Given the popularity of esports and the importance of technology in the modern military, maybe a round of Call of Duty would work. But we have other choices that are already on the Olympic program.
The bevy of combat sports – boxing, wrestling, taekwondo, etc – might be redundant and impractical. Karate’s Olympic tenure might be brief, anyway, as the “I can hit you softer” discipline of kumite doesn’t play well with a viewing audience accustomed to MMA.
Instead, we could look at the “escape” aspect of the soldier’s saga. Escaping on a skateboard or surfboard seems unlikely, and surfing would ruin the sport’s aspirations of taking place in one venue, anyway. Canoe/kayak and rowing also would be difficult logistical fits. Cycling could be a viable option, maybe with a time trial around a miniature cross-country course.
The best choice, though, is one of the newer, youth-oriented sports in the Olympics. No, not breakdancing.
It fits both the sport’s narrative (an escaping soldier could conceivably have to scale a cliff) and its overarching goal of testing overall athleticism. Then one option could be to commandeer a fitness center for the swimming, fencing and climbing, then move to a nearby park for the run and shoot.

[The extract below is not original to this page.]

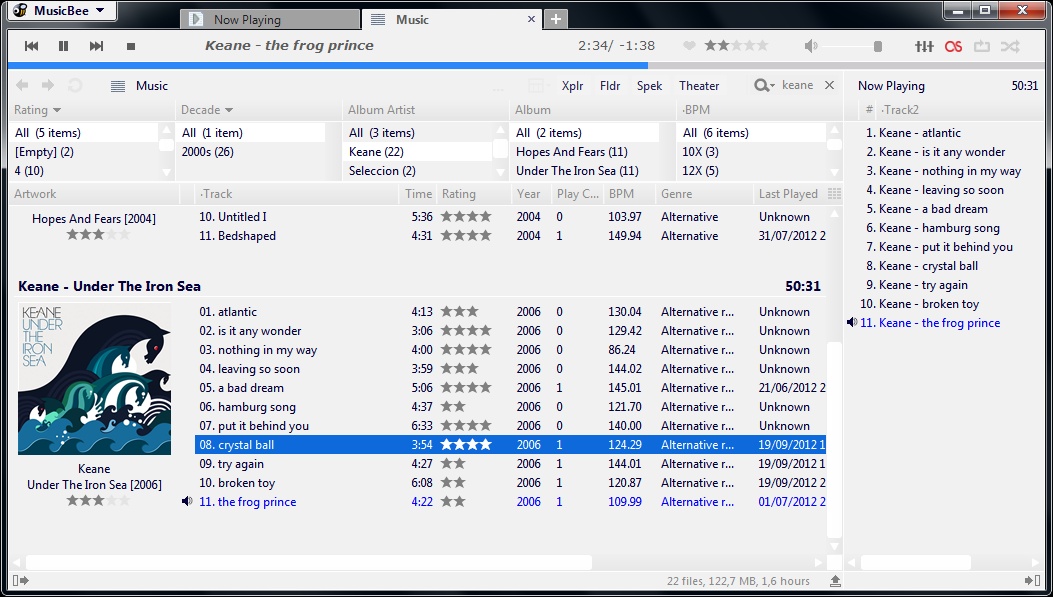The height and width of the screenshot is (597, 1053).
Task: Love the current track with heart icon
Action: tap(689, 46)
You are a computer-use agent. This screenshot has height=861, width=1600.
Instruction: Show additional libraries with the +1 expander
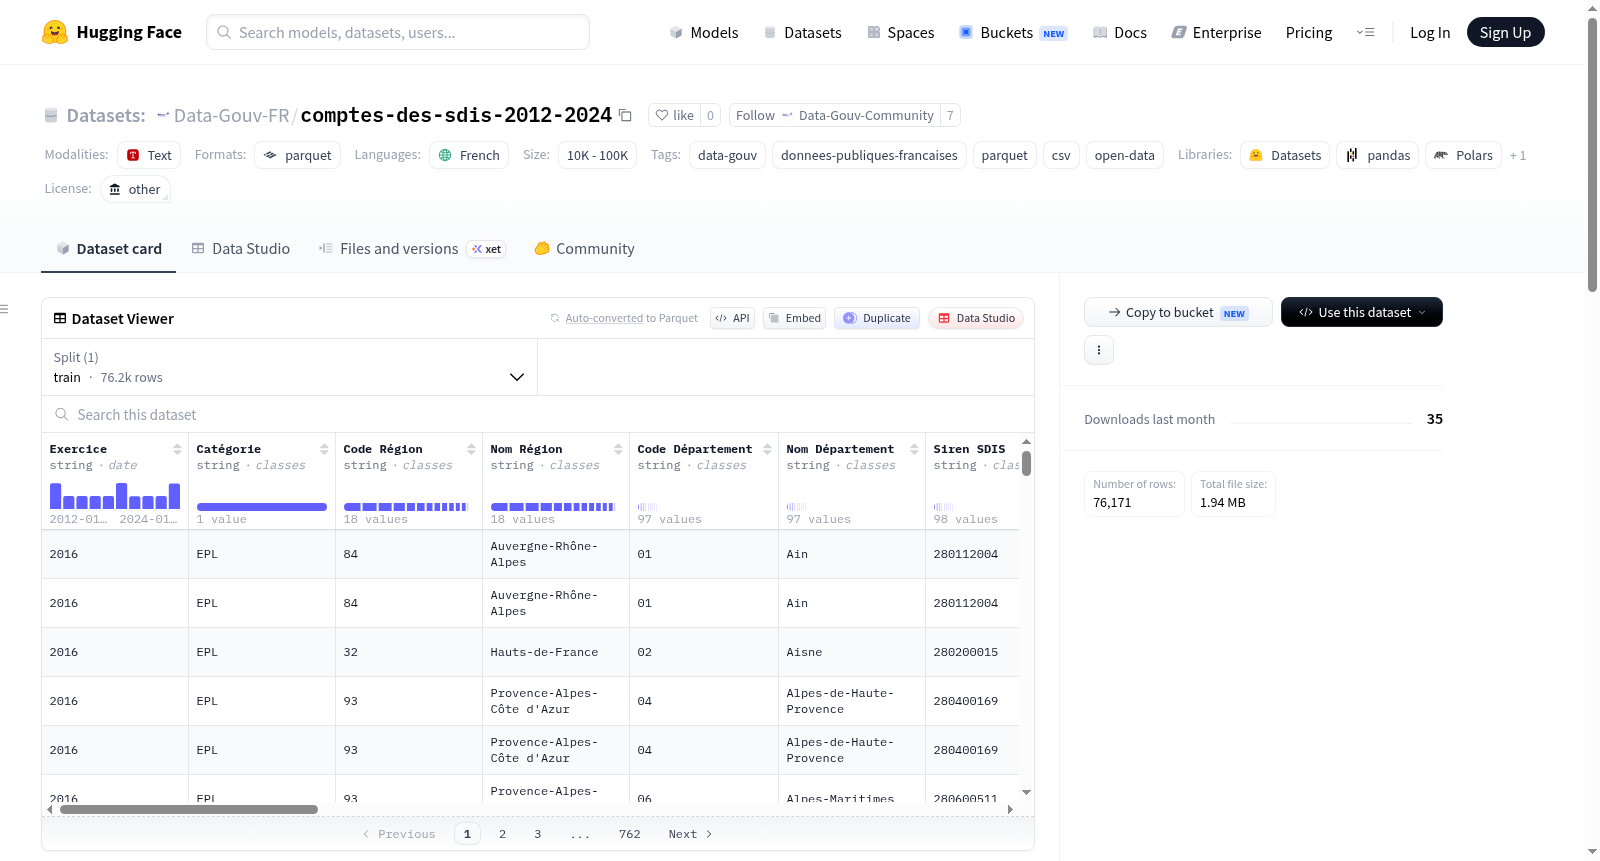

Even better: Add climbing walls to the run-and-shoot course.
Even better: Have a triathlon-style transition from swimming to the running/shooting/climbing race.
Of course, none of the top athletes at the moment are elite climbers and it would be unfair to expect them to master the sport before the next Olympic cycle, so the changes could be phased in slowly starting with junior events in the next few years, ready for a full introduction a the 2028 or 2032 Games. In a sport that is often decried as elitist it would also open doors for more participants. Sure, learning to climb isn’t cheap, but it’s a hell of a lot more accessible for the average kid than showjumping.
Any of these options, though, are better than watching an interspecies conflict that’s uncomfortable to watch and places much of an athlete’s chance of winning on the luck of the draw.